The Data Safe Harbor Rule
The Safe Harbor Rule was established in 2000 between the European Union (EU) and the United States (US). This agreement allowed businesses to legally funnel information across the Atlantic. Such data is normally transferred during global commerce, email correspondence, and even social media communication. Europe has stricter privacy guidelines to protect its citizens than the US does. Under the Safe Harbor agreement, US companies could “self-certify” that they met Europe’s stricter privacy standards in order to gain access to European markets.
In early October, the European Court of Justice ruled that the US approach to domestic surveillance was not up to European standards. Basically, this happened because the court was concerned that the US would compromise the data of European citizens swept up in our country’s growing mass surveillance machine. Consequently, this ruling made the Safe Harbor pact invalid virtually overnight.
The Safe Harbor Agreement 2.0
The European Union and the Unites States will be meeting on December 17th to create a new agreement for the Safe Harbor. They plan to conclude this agreement in January of 2016. The EU would like to see some changes in the new agreement such as:
- Privacy watchdogs to challenge US companies’ handling of EU data
- European citizens should be able to complain directly to national authorities about data protection
What Does an Invalid Ruling of Safe Harbor Mean?
This affects businesses and consumers from both the European Union and United States. Over 4,000 companies rely on the Safe Harbor for their data transfers, including:
Effects on Companies:
This affects any US-based company doing online business in the EU.
Many companies that relied on the Safe Harbor “Self Certification” will now have to obtain independent certification.
In Europe, EU standards from 1995 are now being used to determine whether a company’s data sharing is permissible. As of now, the EU operates under the Data Protection Directive. This requires that companies only transfer data to countries that offer adequate privacy protection.

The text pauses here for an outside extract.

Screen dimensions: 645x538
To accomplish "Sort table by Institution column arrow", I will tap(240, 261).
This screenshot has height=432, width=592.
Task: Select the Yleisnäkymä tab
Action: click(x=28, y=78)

For More Information: With Safe Harbor now “Invalid,” Companies Must Change Data Practices
Effects on Consumers:
Consumers in the US might not notice a substantial difference. European consumers may be cut off from US companies for a time, depending on how stringent the new rules become. It may take some time before US based companies have made the necessary adjustments to do business with the EU again.
Microsoft has stated they will be storing data in a German company, Deutsche Telekom, for their European cloud computing customers. Microsoft will not be able to access the data without permission of either the customer or the company.
This solution may be too expensive for many companies. As a result, the US has started offering customers and partners the opportunity to enter into ‘data processing addendums’. However, these are only a temporary solution. Consequently, many companies are awaiting to hear what’s in the new Safe Harbor Rule.